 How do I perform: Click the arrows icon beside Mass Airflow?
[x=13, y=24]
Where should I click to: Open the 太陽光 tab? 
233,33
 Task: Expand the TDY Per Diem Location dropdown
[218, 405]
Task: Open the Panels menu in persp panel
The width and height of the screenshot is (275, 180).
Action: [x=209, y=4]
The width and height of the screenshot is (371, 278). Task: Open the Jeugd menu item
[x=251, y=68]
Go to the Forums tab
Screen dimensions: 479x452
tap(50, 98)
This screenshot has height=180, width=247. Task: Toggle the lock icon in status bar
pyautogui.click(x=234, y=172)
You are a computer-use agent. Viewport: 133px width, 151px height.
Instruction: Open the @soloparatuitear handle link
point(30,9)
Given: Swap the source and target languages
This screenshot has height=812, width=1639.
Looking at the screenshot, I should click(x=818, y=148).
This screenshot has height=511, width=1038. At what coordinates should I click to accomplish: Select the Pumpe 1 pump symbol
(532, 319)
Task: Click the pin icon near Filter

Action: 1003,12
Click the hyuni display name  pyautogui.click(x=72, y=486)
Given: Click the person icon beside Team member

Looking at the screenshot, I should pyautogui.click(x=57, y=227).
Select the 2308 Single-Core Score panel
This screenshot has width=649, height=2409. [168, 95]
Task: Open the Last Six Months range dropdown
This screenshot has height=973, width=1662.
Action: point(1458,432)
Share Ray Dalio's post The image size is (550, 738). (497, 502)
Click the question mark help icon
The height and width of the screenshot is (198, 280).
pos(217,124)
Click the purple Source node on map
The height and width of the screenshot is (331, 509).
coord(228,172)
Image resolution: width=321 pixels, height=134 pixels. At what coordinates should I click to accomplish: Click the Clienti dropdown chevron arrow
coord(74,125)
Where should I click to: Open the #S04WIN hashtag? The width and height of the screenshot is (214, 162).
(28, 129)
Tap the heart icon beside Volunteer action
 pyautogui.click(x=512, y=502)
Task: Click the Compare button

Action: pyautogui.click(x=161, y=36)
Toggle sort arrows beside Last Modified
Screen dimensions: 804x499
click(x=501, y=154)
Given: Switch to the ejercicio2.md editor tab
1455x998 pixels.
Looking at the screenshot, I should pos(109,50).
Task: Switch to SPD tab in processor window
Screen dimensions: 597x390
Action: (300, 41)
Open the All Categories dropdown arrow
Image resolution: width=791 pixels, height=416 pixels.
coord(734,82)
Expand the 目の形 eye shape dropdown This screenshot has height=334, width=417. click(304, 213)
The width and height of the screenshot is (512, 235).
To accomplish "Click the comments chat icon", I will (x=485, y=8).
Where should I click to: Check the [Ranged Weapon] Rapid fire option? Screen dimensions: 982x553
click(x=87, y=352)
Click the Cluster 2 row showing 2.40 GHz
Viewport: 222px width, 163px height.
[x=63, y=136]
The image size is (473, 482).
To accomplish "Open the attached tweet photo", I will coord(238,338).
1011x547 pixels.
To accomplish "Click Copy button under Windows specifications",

■ **WHAT YOU SHOULD DO**: Reproduce only the lines of the material starting at the line containing "Task: Click the pin icon near Filter" and ending at the line containing "Action: point(1458,432)", substituting "Step" for every "Task" and leaving everything else unchanged.

■ **EXPECTED ANSWER**:
Step: Click the pin icon near Filter

Action: 1003,12
Click the hyuni display name  pyautogui.click(x=72, y=486)
Given: Click the person icon beside Team member

Looking at the screenshot, I should pyautogui.click(x=57, y=227).
Select the 2308 Single-Core Score panel
This screenshot has width=649, height=2409. [168, 95]
Step: Open the Last Six Months range dropdown
This screenshot has height=973, width=1662.
Action: point(1458,432)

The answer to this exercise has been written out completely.